Otra canoa, más pequeña y atiborrada de objetos domésticos o llevando una Inmaculada que por cabeza ostenta un cráneo pelado de vaca, ponen a navegar por ciénagas o por las calles inundadas de pueblos ribereños, los integrantes del colectivo Aguante, en una constatación de originales prácticas culturales que nacen de los estragos que causa el incontenible río Magdalena.
También del río, pero en Magangué, Eduardo Butrón recoge miles de bolsas plásticas de agua arrojadas por la incuria de los pobladores y construye un tejido que se asemeja a los trasmallos de los pescadores, los que, paradójicamente, a veces se quejan de la escasez de peces por la contaminación del río.
A estas alturas del recorrido por el salón nos preguntamos: ¿Es el Salón un reflejo de la gran diversidad cultural del Caribe colombiano? Se puede mirar como la confluencia de una serie de visiones heterogéneas y hasta contrapuestas en el campo del arte y la cultura? ¿Cuál es el objetivo de los curadores al presentar obras tan disímiles en temáticas, medios, estéticas, técnicas e intencionalidades? Las respuestas las podremos obtener haciendo un pausado recorrido del Salón Regional o en las visitas guiadas que tienen programadas el equipo de Atarraya conformado por Javier Mejía, que fue curador del Museo Bolivariano de Santa Marta y del Museo del Caribe; Edwin Jimeno, artista samario ganador del segundo premio en el Salón Nacional del año 2000; Jaider Orsini, artista visual y gestor cultural de Valledupar, y Stefannia Doria, actual curadora del Museo Bolivariano.
Para finalizar, ellos plantean que el salón tiene también un enfoque pedagógico que apunta a la creación de una plataforma didáctica, la cual busca reunir estudiantes, profesores, instituciones, adultos, jóvenes, niños, comunidades rurales, entre otros, para facilitar -a través de la interpretación de la obra artística y/o de la curaduría- el encuentro de saberes y experiencias.

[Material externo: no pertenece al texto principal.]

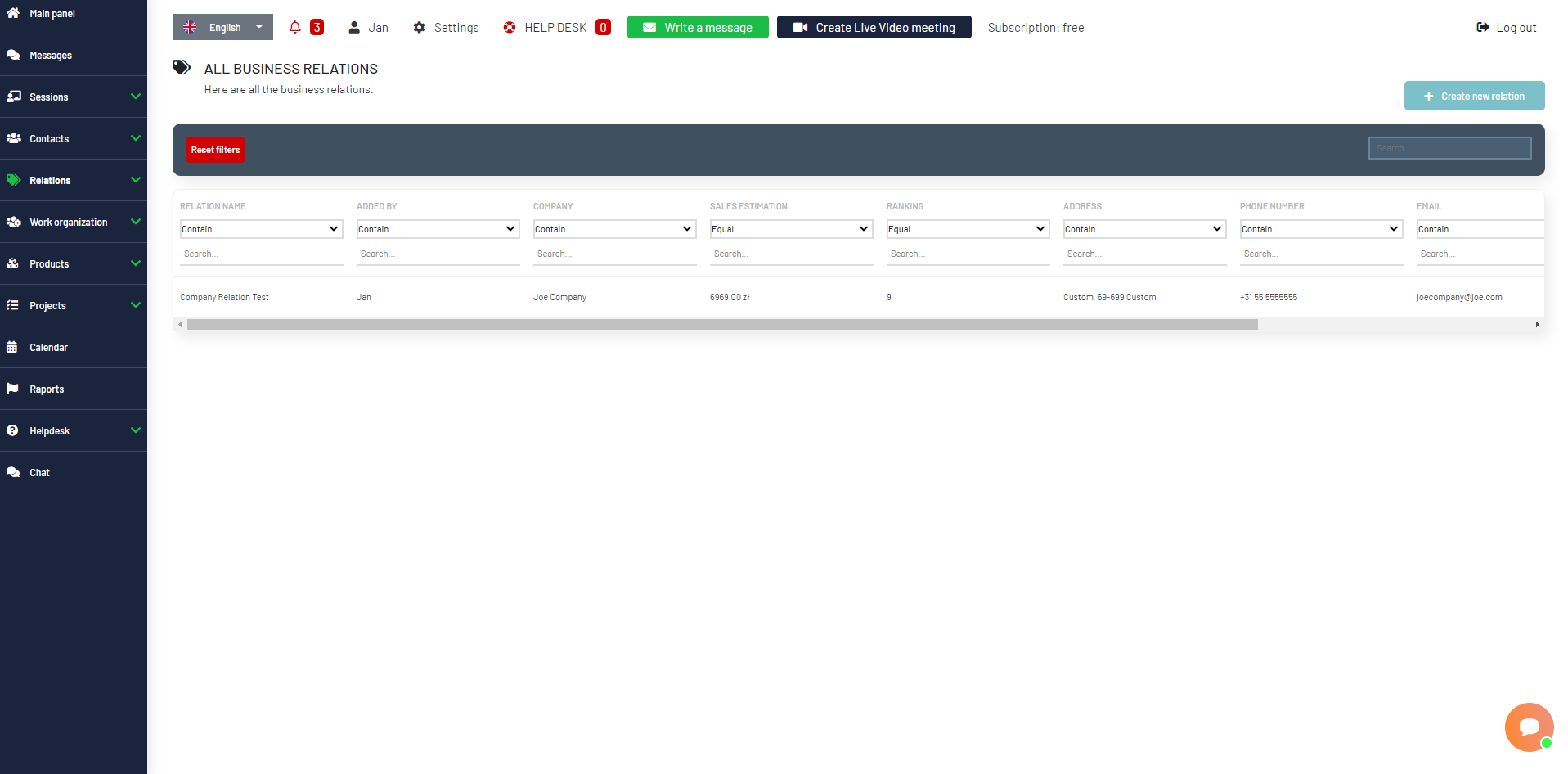Click the Relation Name search field
Viewport: 1568px width, 774px height.
pyautogui.click(x=261, y=254)
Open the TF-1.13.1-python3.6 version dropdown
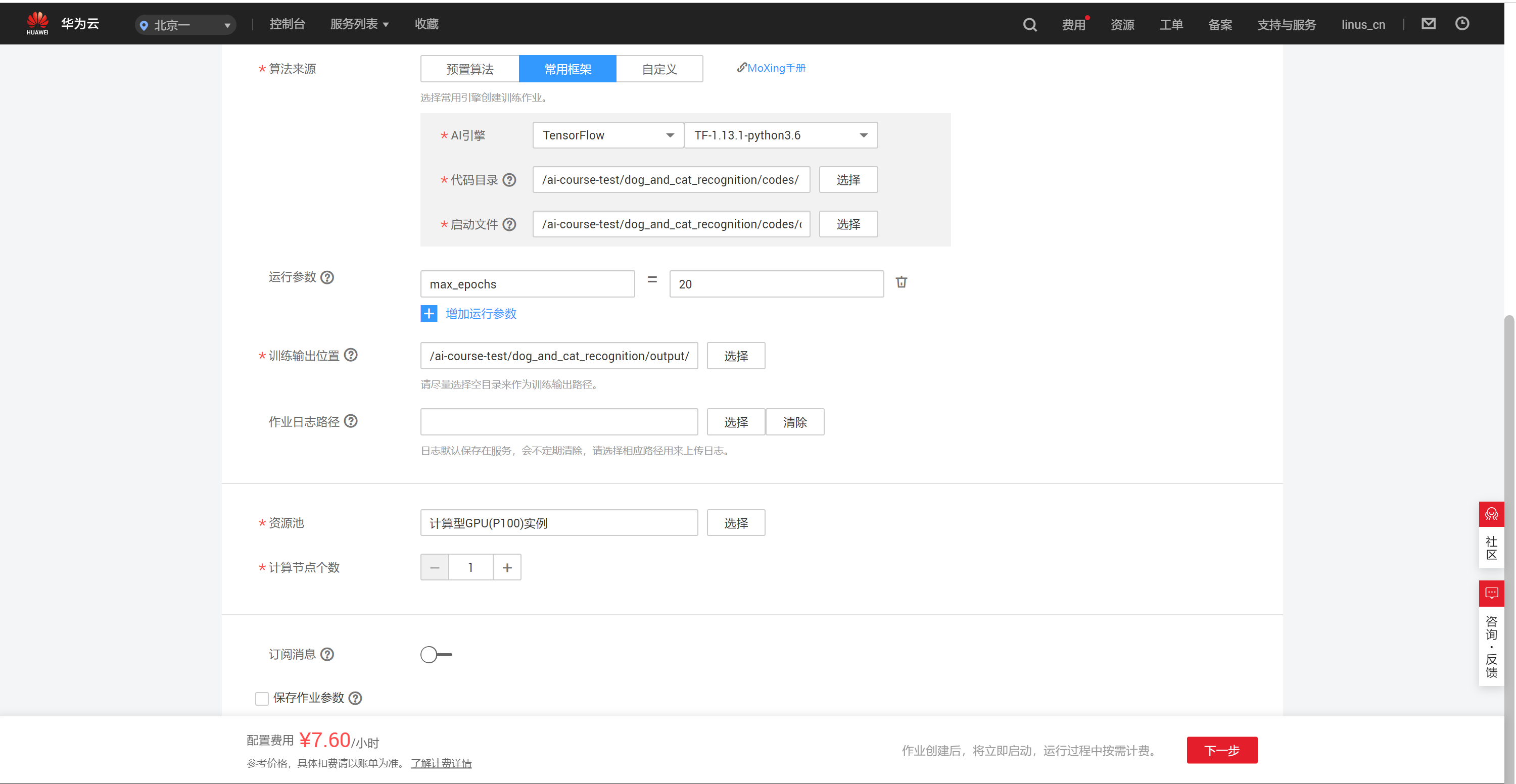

Para ello, además de los discursos especializados, proponen la realización de Laboratorios de aprendizaje y estrategias de Formación de públicos, que persiguen democratizar el acceso a la cultura y el arte, y sobre todo, facilitar las herramientas para que el ciudadano del común pueda acercarse y apreciar en toda su dimensión lo que proponen los artistas.